EXERCISE OBJECTIVE: Can you reproduce the entries below, putting "red digit" wherever "red number" appears and keeping everything else the same?

SOURCE MATERIAL:
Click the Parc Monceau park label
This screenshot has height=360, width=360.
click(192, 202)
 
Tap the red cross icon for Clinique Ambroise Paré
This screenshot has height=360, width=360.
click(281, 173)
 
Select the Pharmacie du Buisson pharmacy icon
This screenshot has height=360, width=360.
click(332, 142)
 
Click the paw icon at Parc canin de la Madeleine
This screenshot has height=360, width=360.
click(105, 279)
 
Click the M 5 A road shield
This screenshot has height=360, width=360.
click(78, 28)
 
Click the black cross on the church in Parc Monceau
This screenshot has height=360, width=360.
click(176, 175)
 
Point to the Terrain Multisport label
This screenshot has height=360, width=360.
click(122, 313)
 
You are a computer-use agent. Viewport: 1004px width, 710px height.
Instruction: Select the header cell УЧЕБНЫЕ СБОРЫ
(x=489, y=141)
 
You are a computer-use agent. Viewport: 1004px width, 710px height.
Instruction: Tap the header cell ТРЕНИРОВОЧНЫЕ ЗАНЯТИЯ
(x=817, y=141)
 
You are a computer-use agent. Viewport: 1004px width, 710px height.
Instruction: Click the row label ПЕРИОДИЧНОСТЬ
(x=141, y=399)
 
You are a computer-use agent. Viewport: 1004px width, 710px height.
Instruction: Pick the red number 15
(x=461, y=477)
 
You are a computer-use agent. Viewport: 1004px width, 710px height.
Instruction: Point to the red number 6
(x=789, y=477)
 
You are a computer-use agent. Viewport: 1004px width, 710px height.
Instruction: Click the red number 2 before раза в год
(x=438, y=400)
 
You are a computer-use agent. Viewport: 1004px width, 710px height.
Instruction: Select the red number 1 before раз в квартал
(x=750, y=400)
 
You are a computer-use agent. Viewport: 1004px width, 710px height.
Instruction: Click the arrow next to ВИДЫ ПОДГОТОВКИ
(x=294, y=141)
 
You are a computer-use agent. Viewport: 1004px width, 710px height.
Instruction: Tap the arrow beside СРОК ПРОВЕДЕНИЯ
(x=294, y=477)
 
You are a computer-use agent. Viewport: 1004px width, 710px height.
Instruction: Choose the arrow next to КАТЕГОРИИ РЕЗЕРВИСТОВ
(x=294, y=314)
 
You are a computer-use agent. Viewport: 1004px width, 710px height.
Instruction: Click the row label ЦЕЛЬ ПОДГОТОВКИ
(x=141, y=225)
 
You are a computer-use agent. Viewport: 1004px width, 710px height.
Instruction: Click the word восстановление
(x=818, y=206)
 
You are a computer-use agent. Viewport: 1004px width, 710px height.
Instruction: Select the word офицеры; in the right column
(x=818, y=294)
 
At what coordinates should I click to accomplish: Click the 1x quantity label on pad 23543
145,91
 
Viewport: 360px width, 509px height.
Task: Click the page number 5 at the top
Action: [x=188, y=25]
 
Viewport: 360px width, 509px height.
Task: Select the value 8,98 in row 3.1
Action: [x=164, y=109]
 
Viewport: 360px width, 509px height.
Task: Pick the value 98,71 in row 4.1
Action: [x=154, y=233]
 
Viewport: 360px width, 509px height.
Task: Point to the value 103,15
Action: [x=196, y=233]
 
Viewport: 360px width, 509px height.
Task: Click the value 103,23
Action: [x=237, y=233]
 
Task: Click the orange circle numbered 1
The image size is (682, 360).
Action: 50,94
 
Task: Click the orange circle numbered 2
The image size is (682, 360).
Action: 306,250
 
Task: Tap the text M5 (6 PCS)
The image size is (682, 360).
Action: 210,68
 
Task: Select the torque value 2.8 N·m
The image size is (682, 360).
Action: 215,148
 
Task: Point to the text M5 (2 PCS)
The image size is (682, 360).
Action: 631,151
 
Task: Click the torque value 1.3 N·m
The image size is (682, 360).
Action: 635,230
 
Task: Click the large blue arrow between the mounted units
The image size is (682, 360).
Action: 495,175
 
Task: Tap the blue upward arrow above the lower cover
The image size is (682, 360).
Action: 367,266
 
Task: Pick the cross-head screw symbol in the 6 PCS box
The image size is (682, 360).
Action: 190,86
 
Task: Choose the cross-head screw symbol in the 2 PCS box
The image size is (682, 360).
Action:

RESPONSE BELOW:
Click the Parc Monceau park label
This screenshot has height=360, width=360.
click(192, 202)
 
Tap the red cross icon for Clinique Ambroise Paré
This screenshot has height=360, width=360.
click(281, 173)
 
Select the Pharmacie du Buisson pharmacy icon
This screenshot has height=360, width=360.
click(332, 142)
 
Click the paw icon at Parc canin de la Madeleine
This screenshot has height=360, width=360.
click(105, 279)
 
Click the M 5 A road shield
This screenshot has height=360, width=360.
click(78, 28)
 
Click the black cross on the church in Parc Monceau
This screenshot has height=360, width=360.
click(176, 175)
 
Point to the Terrain Multisport label
This screenshot has height=360, width=360.
click(122, 313)
 
You are a computer-use agent. Viewport: 1004px width, 710px height.
Instruction: Select the header cell УЧЕБНЫЕ СБОРЫ
(x=489, y=141)
 
You are a computer-use agent. Viewport: 1004px width, 710px height.
Instruction: Tap the header cell ТРЕНИРОВОЧНЫЕ ЗАНЯТИЯ
(x=817, y=141)
 
You are a computer-use agent. Viewport: 1004px width, 710px height.
Instruction: Click the row label ПЕРИОДИЧНОСТЬ
(x=141, y=399)
 
You are a computer-use agent. Viewport: 1004px width, 710px height.
Instruction: Pick the red digit 15
(x=461, y=477)
 
You are a computer-use agent. Viewport: 1004px width, 710px height.
Instruction: Point to the red digit 6
(x=789, y=477)
 
You are a computer-use agent. Viewport: 1004px width, 710px height.
Instruction: Click the red digit 2 before раза в год
(x=438, y=400)
 
You are a computer-use agent. Viewport: 1004px width, 710px height.
Instruction: Select the red digit 1 before раз в квартал
(x=750, y=400)
 
You are a computer-use agent. Viewport: 1004px width, 710px height.
Instruction: Click the arrow next to ВИДЫ ПОДГОТОВКИ
(x=294, y=141)
 
You are a computer-use agent. Viewport: 1004px width, 710px height.
Instruction: Tap the arrow beside СРОК ПРОВЕДЕНИЯ
(x=294, y=477)
 
You are a computer-use agent. Viewport: 1004px width, 710px height.
Instruction: Choose the arrow next to КАТЕГОРИИ РЕЗЕРВИСТОВ
(x=294, y=314)
 
You are a computer-use agent. Viewport: 1004px width, 710px height.
Instruction: Click the row label ЦЕЛЬ ПОДГОТОВКИ
(x=141, y=225)
 
You are a computer-use agent. Viewport: 1004px width, 710px height.
Instruction: Click the word восстановление
(x=818, y=206)
 
You are a computer-use agent. Viewport: 1004px width, 710px height.
Instruction: Select the word офицеры; in the right column
(x=818, y=294)
 
At what coordinates should I click to accomplish: Click the 1x quantity label on pad 23543
145,91
 
Viewport: 360px width, 509px height.
Task: Click the page number 5 at the top
Action: [x=188, y=25]
 
Viewport: 360px width, 509px height.
Task: Select the value 8,98 in row 3.1
Action: [x=164, y=109]
 
Viewport: 360px width, 509px height.
Task: Pick the value 98,71 in row 4.1
Action: [x=154, y=233]
 
Viewport: 360px width, 509px height.
Task: Point to the value 103,15
Action: [x=196, y=233]
 
Viewport: 360px width, 509px height.
Task: Click the value 103,23
Action: [x=237, y=233]
 
Task: Click the orange circle numbered 1
The image size is (682, 360).
Action: 50,94
 
Task: Click the orange circle numbered 2
The image size is (682, 360).
Action: 306,250
 
Task: Tap the text M5 (6 PCS)
The image size is (682, 360).
Action: 210,68
 
Task: Select the torque value 2.8 N·m
The image size is (682, 360).
Action: 215,148
 
Task: Point to the text M5 (2 PCS)
The image size is (682, 360).
Action: 631,151
 
Task: Click the torque value 1.3 N·m
The image size is (682, 360).
Action: 635,230
 
Task: Click the large blue arrow between the mounted units
The image size is (682, 360).
Action: 495,175
 
Task: Tap the blue upward arrow above the lower cover
The image size is (682, 360).
Action: 367,266
 
Task: Pick the cross-head screw symbol in the 6 PCS box
The image size is (682, 360).
Action: 190,86
 
Task: Choose the cross-head screw symbol in the 2 PCS box
The image size is (682, 360).
Action:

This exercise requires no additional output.